#### Text shown

AUGUST BURNS RED: ‘Season Of Surrender’

Words by Belinda Quick

Fearless Records

June 5, 2026

“Live in each season as it passes; breathe the air, drink the drink, taste the fruit, and resign yourself to the influence of the earth”Henry David Thoreau, Excursions

There are many ways to describe Pennsylvanian metalcore messiahs, AUGUST BURNS RED. Pacesetters, stalwarts, pioneers, vicennials, and, with the release of their most vital record to date, Season of Surrender, the rarest of titles for a band of their ilk: denarians.

The tenth chapter in the traditional discography unleashed this Friday, June 5 (excluding the metallically marvellous Christmas album, Sleddin’ Hill, of course), the almighty ABR has reached a level of maturation few in the strictly metalcore bandwidth ever achieve. A testament not only to the years but collective strength, 2026’s LP possesses the power to supersede the adrenaline of Thrillseeker (2005) and draw stricter throughlines to the band’s contributions than even the brightest of Constellations (2009) could trace.

Erupting in signature style, Legions is immediately recognisable as ABR with Jake Luhrs’ snarling growl breaking through the technical tornado of JB Brubaker and Brent Rambler’s twin guitars, further punctuated by the rapid fire of the tandem rhythm section manned by Dustin Davidson (bass) and Matt Grenier (drums).

The five a collective work of fine art, this listener’s experience is ecstatically amplified exactly 17 seconds in as the harmonised scream of THE DEVIL WEARS PRADA’s Mike Hranica is heard. The opener, the first of a trio of collaborations on SoS, amalgamates an unmistakable touch of the featured artist’s band, right down to the manic rising action that climaxes in a deathly protracted breakdown in the fourth minute.

########

> [Exercises]:
(a) In the album review, whose harmonized scream is heard 17 seconds into Legions?
(b) Print the part of the album review that opens with the words containing "The tenth chapter" and closes with "(2009) could trace.", copied without changes.
(c) Decide whether each statement agrees with the album review: (i) Season of Surrender is the tenth release in the band's traditional discography; (ii) Matt Grenier plays bass in the band; (iii) Legions is the only collaboration on the record. For each, answer yes or no and quote the words of the review that decide it.

#### Records supplied

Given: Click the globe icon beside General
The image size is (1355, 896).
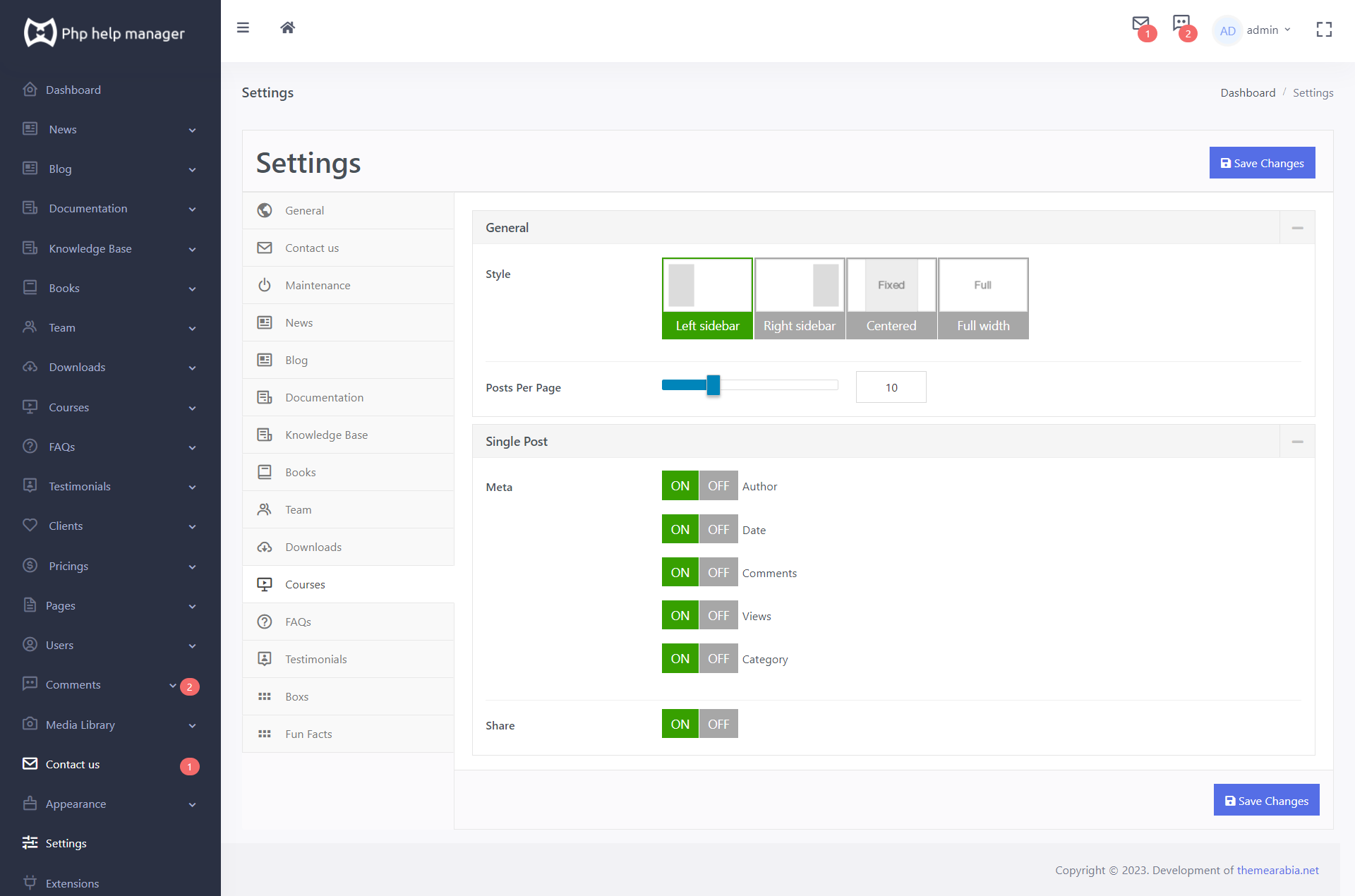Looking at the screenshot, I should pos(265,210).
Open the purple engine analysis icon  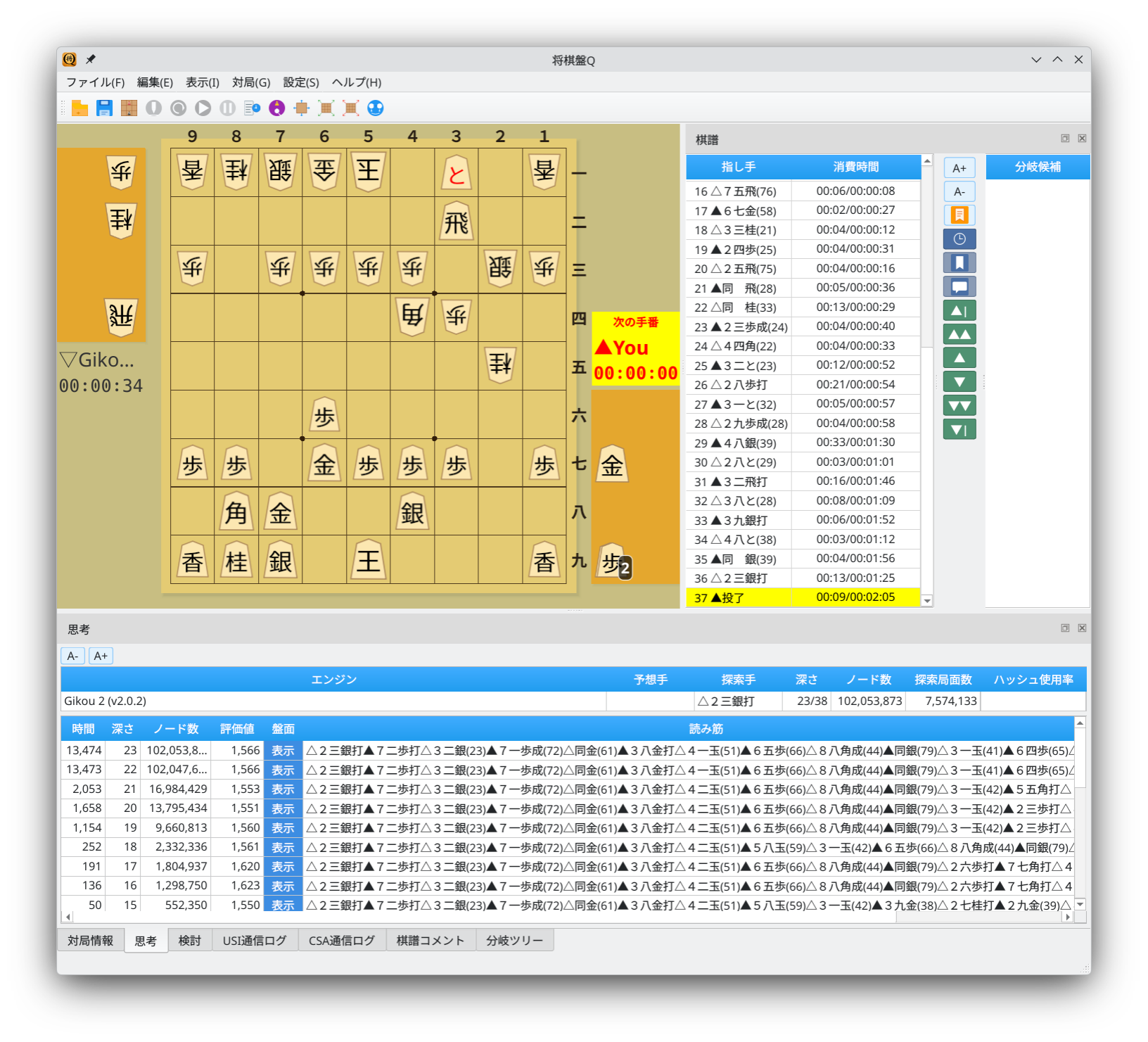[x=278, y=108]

########
#### Records supplied

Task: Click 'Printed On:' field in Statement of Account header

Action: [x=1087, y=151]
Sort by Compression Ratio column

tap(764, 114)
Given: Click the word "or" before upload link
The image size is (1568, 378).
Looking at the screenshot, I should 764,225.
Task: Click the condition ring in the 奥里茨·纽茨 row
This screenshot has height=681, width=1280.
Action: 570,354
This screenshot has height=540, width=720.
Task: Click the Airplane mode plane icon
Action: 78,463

########

> [Outputs]:
(a) THE DEVIL WEARS PRADA's Mike Hranica

(b)
The tenth chapter in the traditional discography unleashed this Friday, June 5 (excluding the metallically marvellous Christmas album, Sleddin’ Hill, of course), the almighty ABR has reached a level of maturation few in the strictly metalcore bandwidth ever achieve. A testament not only to the years but collective strength, 2026’s LP possesses the power to supersede the adrenaline of Thrillseeker (2005) and draw stricter throughlines to the band’s contributions than even the brightest of Constellations (2009) could trace.

(c)
(i) Yes: "The tenth chapter in the traditional discography"
(ii) No: "Dustin Davidson (bass) and Matt Grenier (drums)"
(iii) No: "the first of a trio of collaborations on SoS"